:: TEXT FOR ANALYSIS ::
--- --- ---

Santa Clara County Voter's Guide On Children's Issues

Campbell Union High School District Governing Board, Trustee Area #2

Elisabeth Halliday

All students are exceptional. They should be celebrated for their individual gifts and have their interests nurtured. They should have access to thought-provoking books that spark their interests and imaginations. Experienced teachers know how best to teach our kids and should be given the respect, dignity, and tools to do their jobs.

  1. In a recent poll by Choose Children 2022 of likely general election voters, more than half of parents with children under age 18 say they are likely to move out of the Bay Area in the next few years. What do you think are the top three issues affecting our children and families and how will you make our region a place where all families can thrive?

    1) The cost of living is too high. We need affordable housing and childcare. Schools do more than teach our kids. They provide community resources, such as adult schools, food pantries and provide meals, and child care. We need to find ways to support these crucial services.
    2) Celebrate Diversity! The Bay Area is unique in its "melting pot" nature of diversity. We have people of all cultures and from all walks of life. We should embrace this as a strength and protect the marginalized.
    3) Safety should be a constant effort. Addressing mental health needs without stigma will go a long way toward improving our communities.

--- --- ---

:: SUPPLIED INFORMATION ::
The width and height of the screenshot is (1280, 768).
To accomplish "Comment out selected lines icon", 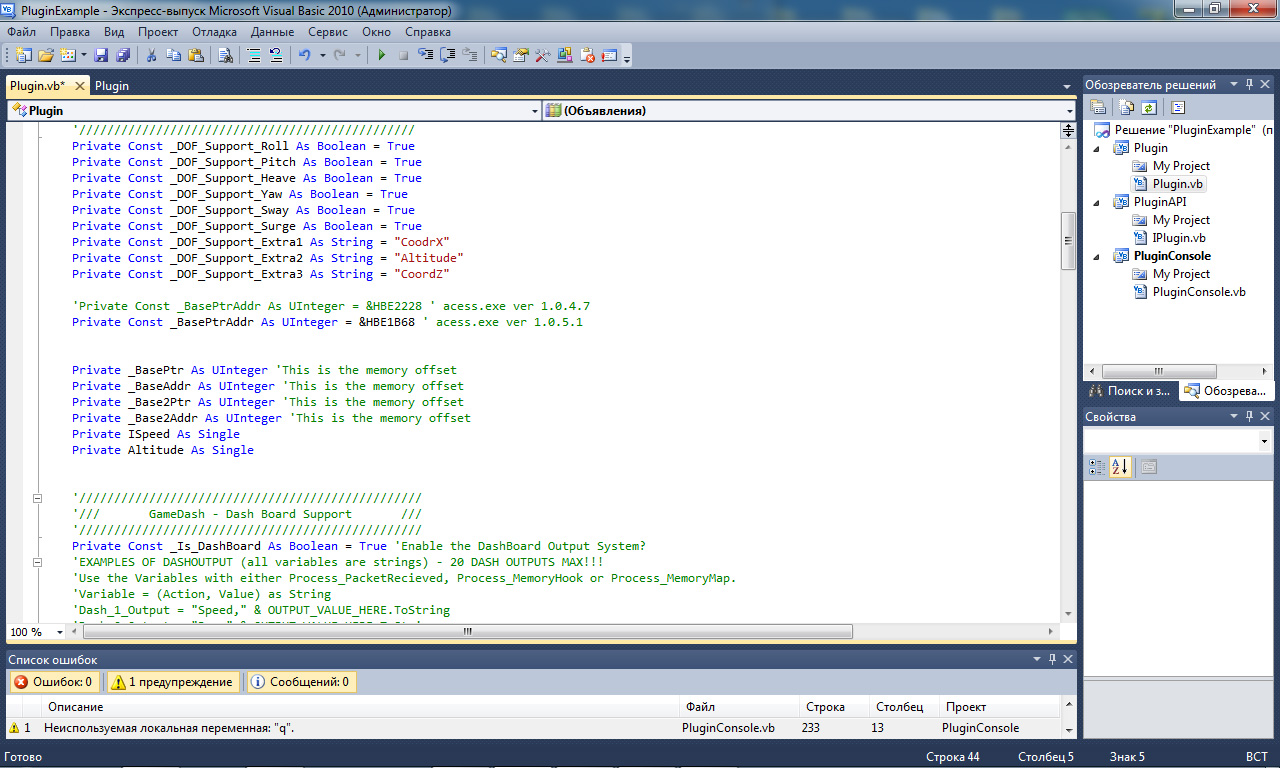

--- --- ---

:: BRIEF 1 ::
The voter's guide text names the community resources that schools provide. List each one.
:: BRIEF 2 ::
Continue the voter's guide text from its last sentence.
The material comes from a different source than the voter's guide text.

:: WRITTEN REPLY 1 ::
Adult schools, food pantries, meals, child care

:: WRITTEN REPLY 2 ::
  2. As we have learned over the past three years, without quality, affordable, childcare, parents can’t go to work. What will you do to address challenges accessing childcare and preschool programs in our diverse communities?

    Financial support and subsidies from all levels of government should help ensure safe and affordable quality childcare. Childcare expenses often exceed a parent's wages. I would love to see incentives for employers to provide safe, quality child care. Further, I would like to see "public education" expanded to include preschool.

  3. Much of the student achievement gap has been linked to the opportunity gap that children in low-income families and children of color confront (e.g., lack of access to healthy food, preschool, tutors, and enrichment activities). If elected, what will you do to increase equity of opportunity?

    We need to address implicit biases that result in students feeling "unworthy" of these opportunities. ALL students are worthy. We need to build our students up so that they are confident and assertive in accessing honors and AP classes. We should look into ways we can provide "bridge" classes and other supports to help students gain the skills they need to access the higher learning opportunities.

  4. What steps will you take to support inclusion and outcomes for children with special needs or with disabilities and their families to be fully included in our community?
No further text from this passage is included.